Supplied entries below:
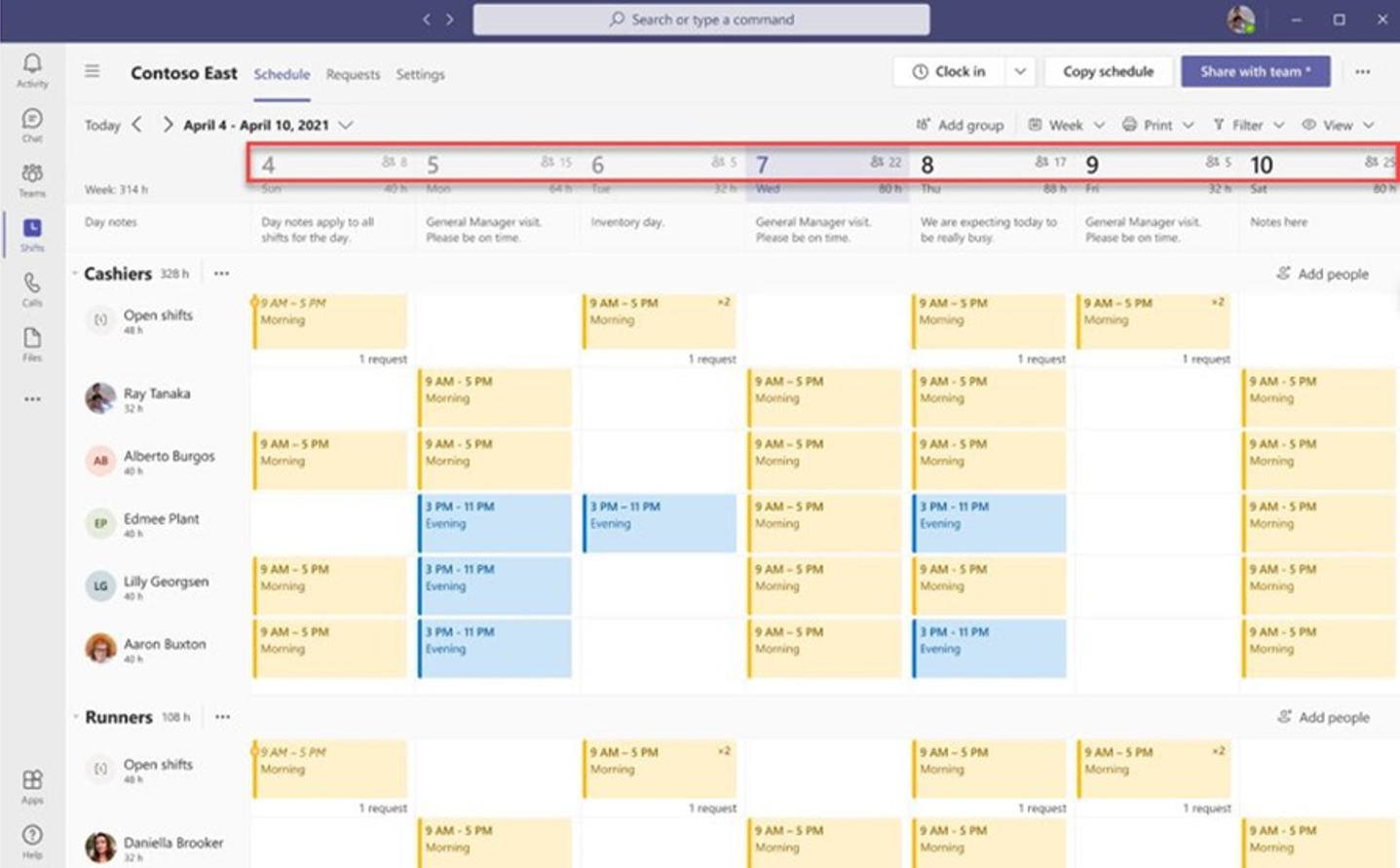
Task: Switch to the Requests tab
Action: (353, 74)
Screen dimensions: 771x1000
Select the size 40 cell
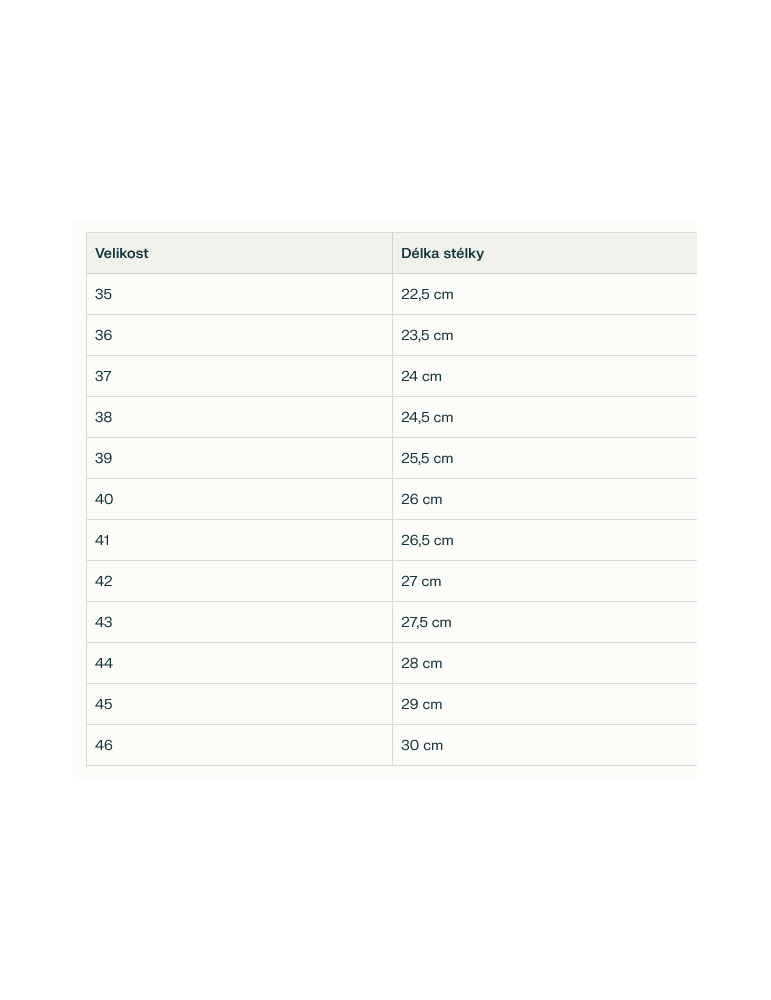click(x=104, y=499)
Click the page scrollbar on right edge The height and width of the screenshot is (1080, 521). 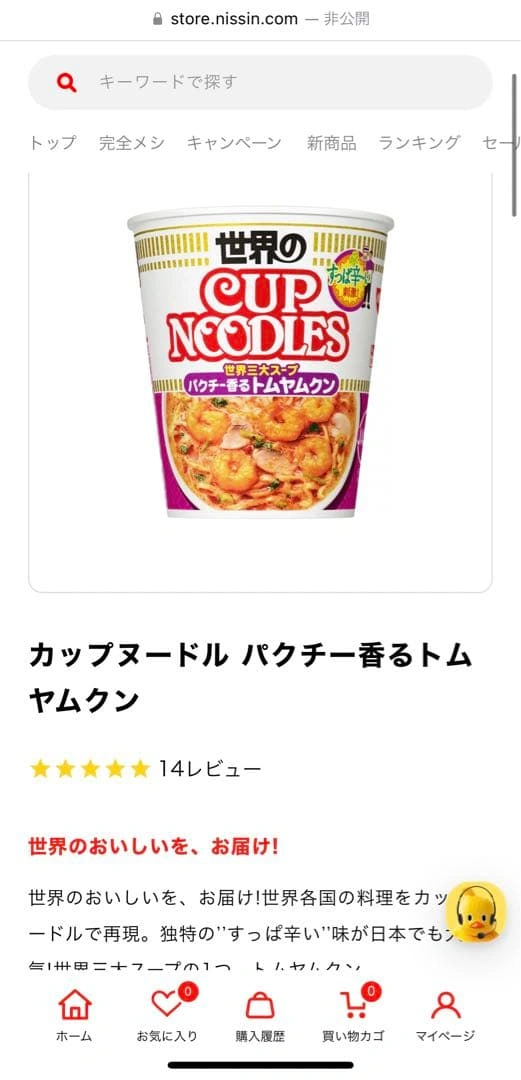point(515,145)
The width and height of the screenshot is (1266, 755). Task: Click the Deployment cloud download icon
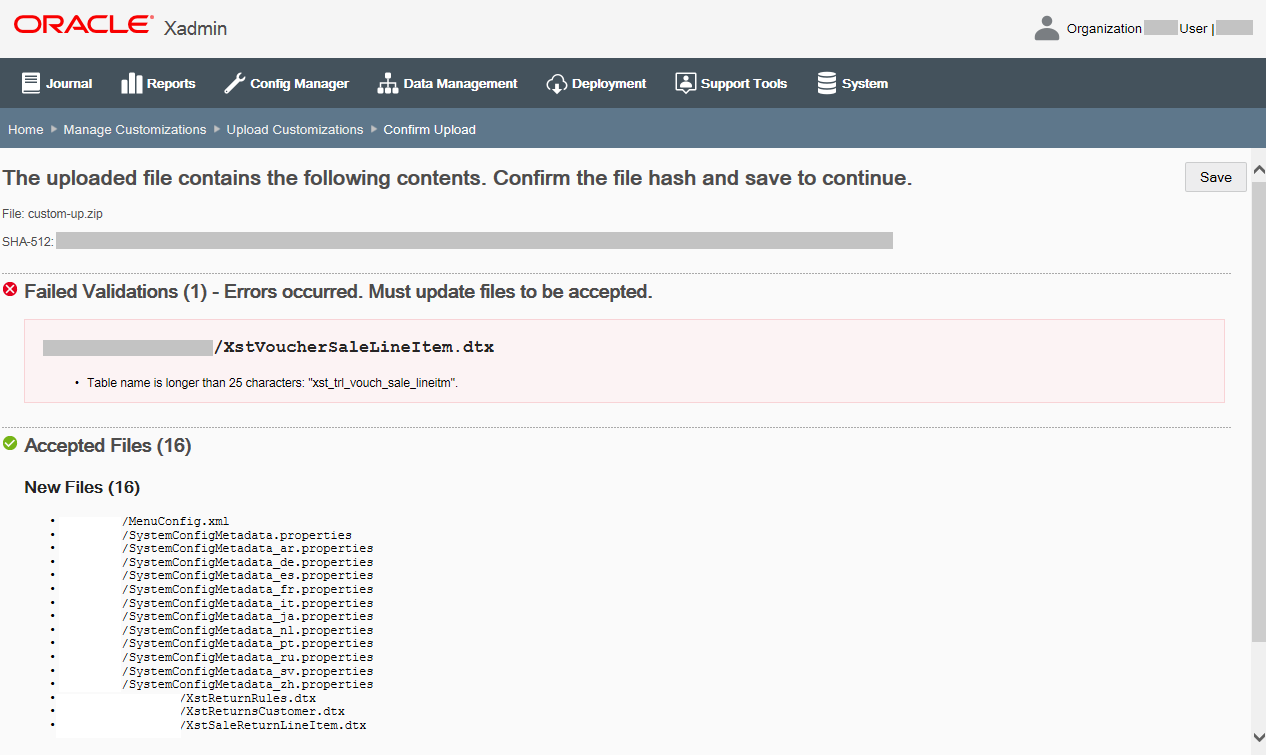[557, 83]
End of Supplied entries.
The answer is the run of lines from the one with "The width and" through the final line of the data, copied exactly, and nothing else; no pictures.

The width and height of the screenshot is (1266, 755). Task: Click the Deployment cloud download icon
[557, 83]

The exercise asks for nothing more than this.